HUILE DE PALME. Après trois séances consécutives de baisse cette semaine, les cours de l’huile de palme se sont légèrement redressés jeudi, les investisseurs ayant le sentiment que les exportations pourraient se redresser dans la deuxième quinzaine de mai. En outre, la production du second producteur mondial, la Malaisie, pourrait ralentir ce mois-ci, allégeant ainsi les stocks qui sont tombés sous la barre psychologique des 2 millions de tonnes (Mt) à 1,93 Mt à a fin avril. La Malaisie a annoncé mercredi qu’elle laisserait inchangée sa taxe sur les exportations à 4,5% pour le mois de juin.

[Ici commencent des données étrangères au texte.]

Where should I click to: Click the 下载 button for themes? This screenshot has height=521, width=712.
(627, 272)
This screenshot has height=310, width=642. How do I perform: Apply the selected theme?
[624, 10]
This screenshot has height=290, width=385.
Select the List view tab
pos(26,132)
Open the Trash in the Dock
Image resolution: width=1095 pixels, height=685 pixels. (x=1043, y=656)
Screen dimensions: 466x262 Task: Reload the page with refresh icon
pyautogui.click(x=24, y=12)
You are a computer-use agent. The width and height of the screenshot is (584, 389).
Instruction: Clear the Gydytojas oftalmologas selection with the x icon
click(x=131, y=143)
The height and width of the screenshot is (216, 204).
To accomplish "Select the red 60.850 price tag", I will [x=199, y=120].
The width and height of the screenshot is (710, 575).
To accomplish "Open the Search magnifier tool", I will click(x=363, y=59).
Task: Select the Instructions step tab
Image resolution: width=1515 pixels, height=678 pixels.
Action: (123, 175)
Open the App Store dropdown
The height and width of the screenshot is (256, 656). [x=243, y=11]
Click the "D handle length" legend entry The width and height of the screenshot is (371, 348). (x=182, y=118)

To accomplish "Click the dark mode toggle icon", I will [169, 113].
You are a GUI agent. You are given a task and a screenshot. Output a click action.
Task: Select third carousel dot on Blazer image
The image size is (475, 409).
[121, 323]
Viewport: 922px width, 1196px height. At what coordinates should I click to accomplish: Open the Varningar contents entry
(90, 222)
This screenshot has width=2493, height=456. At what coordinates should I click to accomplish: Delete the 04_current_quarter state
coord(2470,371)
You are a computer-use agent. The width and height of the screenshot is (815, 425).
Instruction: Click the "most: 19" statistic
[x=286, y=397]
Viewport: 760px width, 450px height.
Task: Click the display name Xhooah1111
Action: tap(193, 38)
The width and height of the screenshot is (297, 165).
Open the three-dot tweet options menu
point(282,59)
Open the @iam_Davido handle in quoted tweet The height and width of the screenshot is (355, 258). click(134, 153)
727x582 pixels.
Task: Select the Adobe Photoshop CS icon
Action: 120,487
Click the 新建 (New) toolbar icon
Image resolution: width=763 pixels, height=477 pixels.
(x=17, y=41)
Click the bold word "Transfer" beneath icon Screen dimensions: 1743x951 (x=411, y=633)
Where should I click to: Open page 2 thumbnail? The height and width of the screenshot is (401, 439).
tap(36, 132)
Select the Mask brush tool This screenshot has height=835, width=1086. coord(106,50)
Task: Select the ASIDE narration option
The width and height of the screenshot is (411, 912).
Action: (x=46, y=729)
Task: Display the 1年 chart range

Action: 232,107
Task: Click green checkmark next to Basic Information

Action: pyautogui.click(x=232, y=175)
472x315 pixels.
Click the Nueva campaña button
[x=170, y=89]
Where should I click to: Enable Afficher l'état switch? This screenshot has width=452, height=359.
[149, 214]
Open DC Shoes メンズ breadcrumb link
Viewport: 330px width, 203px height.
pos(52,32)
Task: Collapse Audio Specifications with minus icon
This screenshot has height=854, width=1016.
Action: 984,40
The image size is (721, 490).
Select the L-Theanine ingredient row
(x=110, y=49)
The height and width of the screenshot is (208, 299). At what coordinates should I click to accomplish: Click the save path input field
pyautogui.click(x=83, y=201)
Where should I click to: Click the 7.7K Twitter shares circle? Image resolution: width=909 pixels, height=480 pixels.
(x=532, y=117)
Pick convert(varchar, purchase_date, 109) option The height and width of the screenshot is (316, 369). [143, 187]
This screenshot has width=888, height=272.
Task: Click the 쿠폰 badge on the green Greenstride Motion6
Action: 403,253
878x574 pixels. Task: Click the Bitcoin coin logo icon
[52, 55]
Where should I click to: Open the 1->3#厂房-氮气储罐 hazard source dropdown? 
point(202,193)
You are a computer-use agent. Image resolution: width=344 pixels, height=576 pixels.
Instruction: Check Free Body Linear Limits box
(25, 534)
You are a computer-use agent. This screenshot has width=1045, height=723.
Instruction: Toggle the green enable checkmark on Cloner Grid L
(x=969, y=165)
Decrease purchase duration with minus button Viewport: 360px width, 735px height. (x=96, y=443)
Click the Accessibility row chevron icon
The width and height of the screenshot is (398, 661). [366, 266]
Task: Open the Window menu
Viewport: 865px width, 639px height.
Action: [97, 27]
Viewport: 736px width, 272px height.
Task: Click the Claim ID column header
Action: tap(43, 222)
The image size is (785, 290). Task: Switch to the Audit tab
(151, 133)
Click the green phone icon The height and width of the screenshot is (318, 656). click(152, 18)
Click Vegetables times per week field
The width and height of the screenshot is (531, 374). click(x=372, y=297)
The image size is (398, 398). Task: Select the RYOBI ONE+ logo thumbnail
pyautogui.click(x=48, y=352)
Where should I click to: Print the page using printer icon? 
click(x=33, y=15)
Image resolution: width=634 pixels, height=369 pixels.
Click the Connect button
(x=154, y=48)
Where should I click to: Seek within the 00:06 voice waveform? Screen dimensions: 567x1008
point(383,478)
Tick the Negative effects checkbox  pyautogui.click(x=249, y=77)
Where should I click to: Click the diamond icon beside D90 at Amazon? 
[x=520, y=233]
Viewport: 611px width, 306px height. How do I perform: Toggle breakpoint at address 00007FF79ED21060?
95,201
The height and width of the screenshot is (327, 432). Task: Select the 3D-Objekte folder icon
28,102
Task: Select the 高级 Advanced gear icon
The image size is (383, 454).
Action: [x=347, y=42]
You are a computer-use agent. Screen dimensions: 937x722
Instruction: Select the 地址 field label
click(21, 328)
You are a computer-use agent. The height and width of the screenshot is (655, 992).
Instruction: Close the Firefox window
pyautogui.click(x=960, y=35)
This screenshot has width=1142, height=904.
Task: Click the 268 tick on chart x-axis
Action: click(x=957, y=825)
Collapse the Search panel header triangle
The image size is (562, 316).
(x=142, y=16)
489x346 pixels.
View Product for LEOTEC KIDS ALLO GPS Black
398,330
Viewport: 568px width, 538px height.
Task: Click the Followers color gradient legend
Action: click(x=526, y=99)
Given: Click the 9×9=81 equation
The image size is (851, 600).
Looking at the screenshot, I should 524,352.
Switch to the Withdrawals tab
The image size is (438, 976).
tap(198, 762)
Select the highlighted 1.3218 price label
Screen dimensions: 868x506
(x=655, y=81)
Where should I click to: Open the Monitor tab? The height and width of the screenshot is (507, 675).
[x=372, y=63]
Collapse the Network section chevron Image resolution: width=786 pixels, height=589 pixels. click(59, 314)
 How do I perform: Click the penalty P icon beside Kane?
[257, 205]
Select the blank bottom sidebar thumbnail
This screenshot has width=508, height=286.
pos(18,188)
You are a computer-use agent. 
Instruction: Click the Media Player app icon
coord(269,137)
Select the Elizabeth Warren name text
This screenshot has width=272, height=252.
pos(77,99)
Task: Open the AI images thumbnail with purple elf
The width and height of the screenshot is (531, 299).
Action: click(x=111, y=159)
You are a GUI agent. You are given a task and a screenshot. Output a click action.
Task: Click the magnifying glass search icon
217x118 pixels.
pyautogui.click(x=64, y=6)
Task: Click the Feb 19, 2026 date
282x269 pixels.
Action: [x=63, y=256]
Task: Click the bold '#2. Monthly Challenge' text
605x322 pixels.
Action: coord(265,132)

RIZ La politique d’achat du gouvernement combiné à un bath fort entravent les exportations de riz thaïlandais. Les exportateurs ont d’ailleurs revu à la baisse leurs prévisions d’exportations pour 2013 à 6 millions de tonnes contre 6,5 Mt. En 2012, la Thaïlande avait exporté 6,9 Mt bien en dessous du niveau de 2011 (10,6 Mt). «Il n’y a pas de nouveau facteur positif susceptible de stimuler les exportations depuis que le gouvernement poursuit le programme d’achat,” a indiqué Chookiat Ophaswongse, président d’honneur de l’Association des exportateurs de riz thaïlandais, ajoutant ”En revanche, un baht fort est un facteur négatif supplémentaire.” Le gouvernement achète la tonne de riz aux producteurs à 15 000 baths, poussant les prix à l’exportation à environ $170 la tonne au-dessus des autres origines. Le Thaï 5% de brisure se situait à $545 la tonne mercredi, en baisse par rapport aux $555 la semaine dernière. Cela reste toutefois bien au-dessus des mêmes grades de l’Inde ou du Pakistan, offerts respectivement à $450 et $440 la tonne. Quant au Vietnam, les prix sont tombés à leur plus bas niveau depuis 2 ans avec en toile de fons les perspectives d’une offre en augmentation face à une demande faible. Le Viet 5% de brisure est tombé à $375-$376 la tonne mercredi contre $380-$383 la tonne la semaine précédente. ”Les stocks sont élevés dans les pays producteurs, et il y a une pression sur les prix de la prochaine récolte d’été automne”, souligne un trader à Ho Chi Minh-Ville

SUCRE. Le sucre roux sur le marché à terme de New York a chuté hier, jeudi, à son plus faible niveau de prix depuis trois ans, à 16,89 cents la livre, la récolte de canne à sucre battant son plein au Brésil, premier exportateur mondial. En outre, un excédent sucrier important au Mexique pèse sur les cours.
En Afrique du Sud, la société agroalimentaire Tongaat se porte bien, estimant que l’ensemble de ses revenus sur l’exercice écoulé devrait croitre de 14% notamment grâce à une hausse de 9% de sa production sucrière à 1,25 Mt. Une hausse significative a, en effet, été notée au Zimbabwe notamment.
Bruxelles a autorisé l’importation de 40 00 t de sucre roux à raffiner au tarif minimum d’importation de 141 euros la tonne. Il a aussi été autorisé ‘importation de 116 121 t de sucre blanc au tarif de 161 euros.

THÉ Le prix moyen aux ventes aux enchères de Mombassa, mardi, a baissé par rapport à la semaine précédente, à $3,26 le kilo contre $3,31 pour un Broken Pekoe Ones. Les Best Broken Pekoe Ones (BP1) se sont vendues en moyenne à $ 3,02 -$3,50 contre $ 3,00-3,62 précédemment, selon le rapport de marché d’Africa Tea Brokers (ATB) et le Best Pekoe Fanning Ones (PF1) à $2,96-3,39 le kilo contre $22,76-334,.
 Ont été offerts à la vente 149 712 paquets dont 15,67% sont demeurés invendus, contre 151 736 paquets et 14,95% invendus aux ventes précédentes. 
Les acheteurs de l’Afghanistan ont été les plus actifs, suivis par ceux du Pakistan, du Yémen et d’autres pays du Moyen-Orient.